Bottom Row - Dave Needham, Tom O’Sullivan, Peter Rose, Ken Norman.
 
You will find the article at the bottom of this page but for those of us who have reached the age where we have trouble reading small print, here it is in a larger typeface!

On the evening of the 21st September 1972, a group of ex-Bermuda police officers held a reunion in Toronto, Ontario when former Deputy Commissioner F. B. (Frank) Williams, QPM, visited that city.

Mr. Williams and his charming wife, Joan, were in Toronto for the day, en route for a Canadian holiday in British Columbia.

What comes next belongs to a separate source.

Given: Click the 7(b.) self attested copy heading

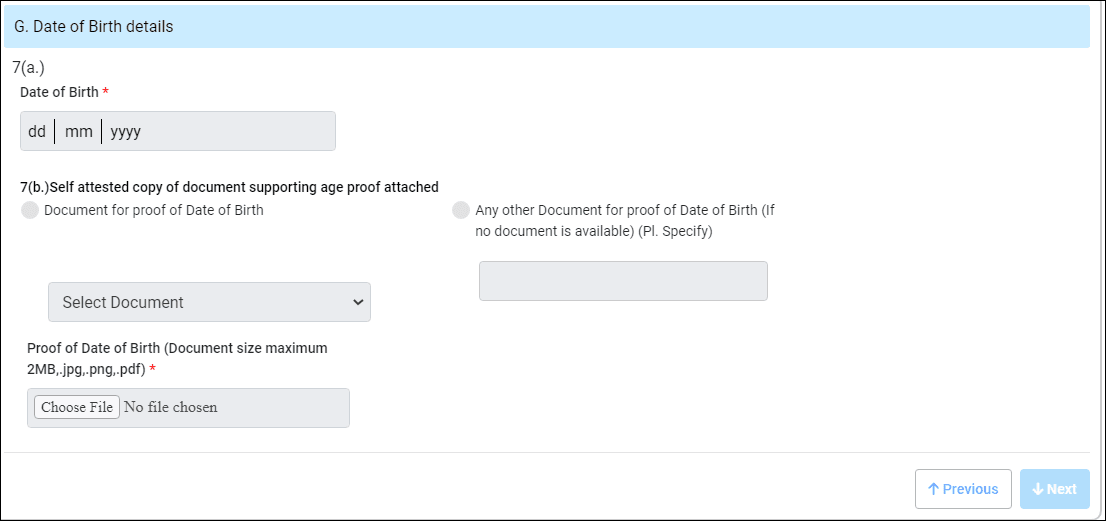Looking at the screenshot, I should [229, 187].
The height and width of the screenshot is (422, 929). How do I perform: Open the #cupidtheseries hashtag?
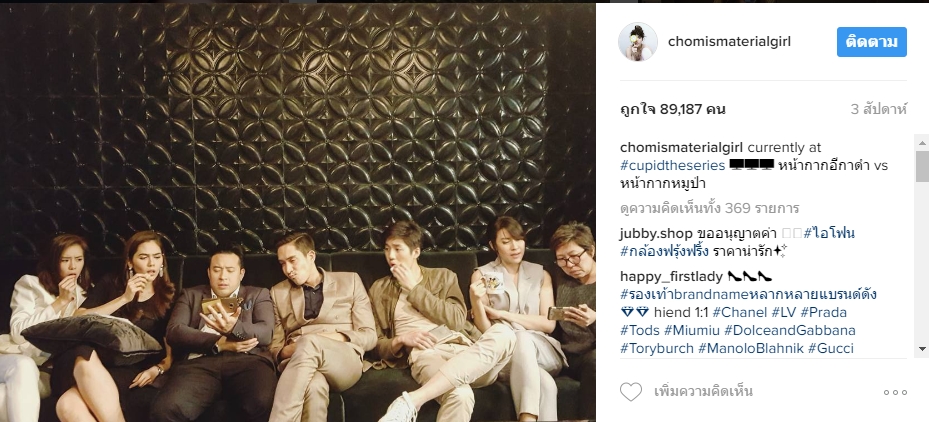click(672, 165)
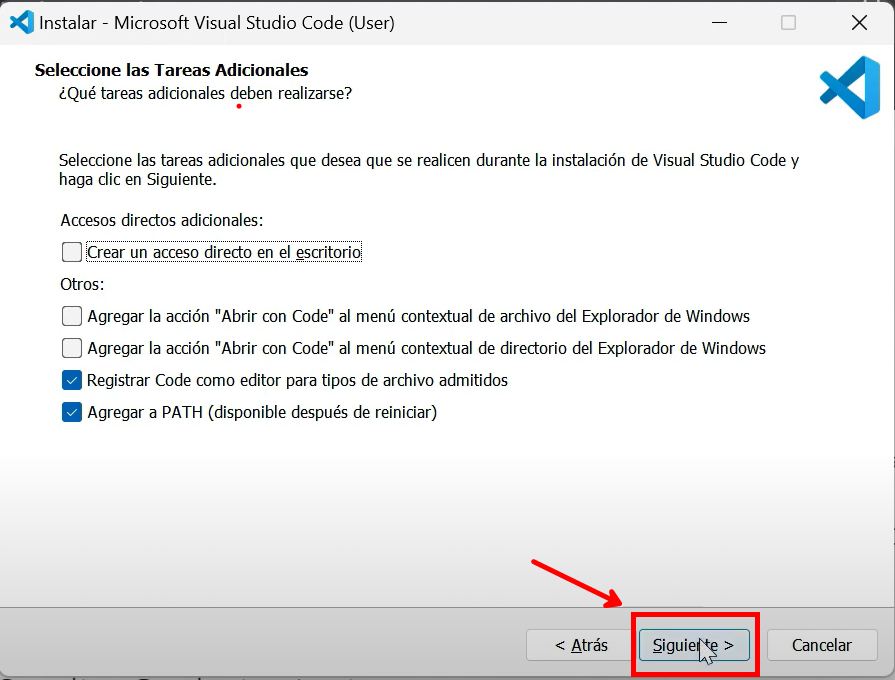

They were entertained at a very informal get-together at a Holiday Inn and it was good to see this popular gentleman again. His many friends and colleagues will be glad to know that he continues to make steady progress from his accident.

As one might expect at such a gathering, there was the usual uncensored versions of old stories, all somewhat exaggerated with the passage of time. Old ‘campaigns’ were refought over “The Sands of Elbow Beach” and a number of the former “Heyl’s Corner Cowboys” could be seen brushing imaginary sand from their now thinning hair! Of course, this was before the “Bird Cage”, when the khaki-clad warriors performed their hourly ritual with only an umbrella for protection against the sun and tourists.

One “Traffic Veteran” astounded all by still being able to recall the licence numbers of certain female-driven cars; the cars he could remember – the women no! That’s a Traffic man for you!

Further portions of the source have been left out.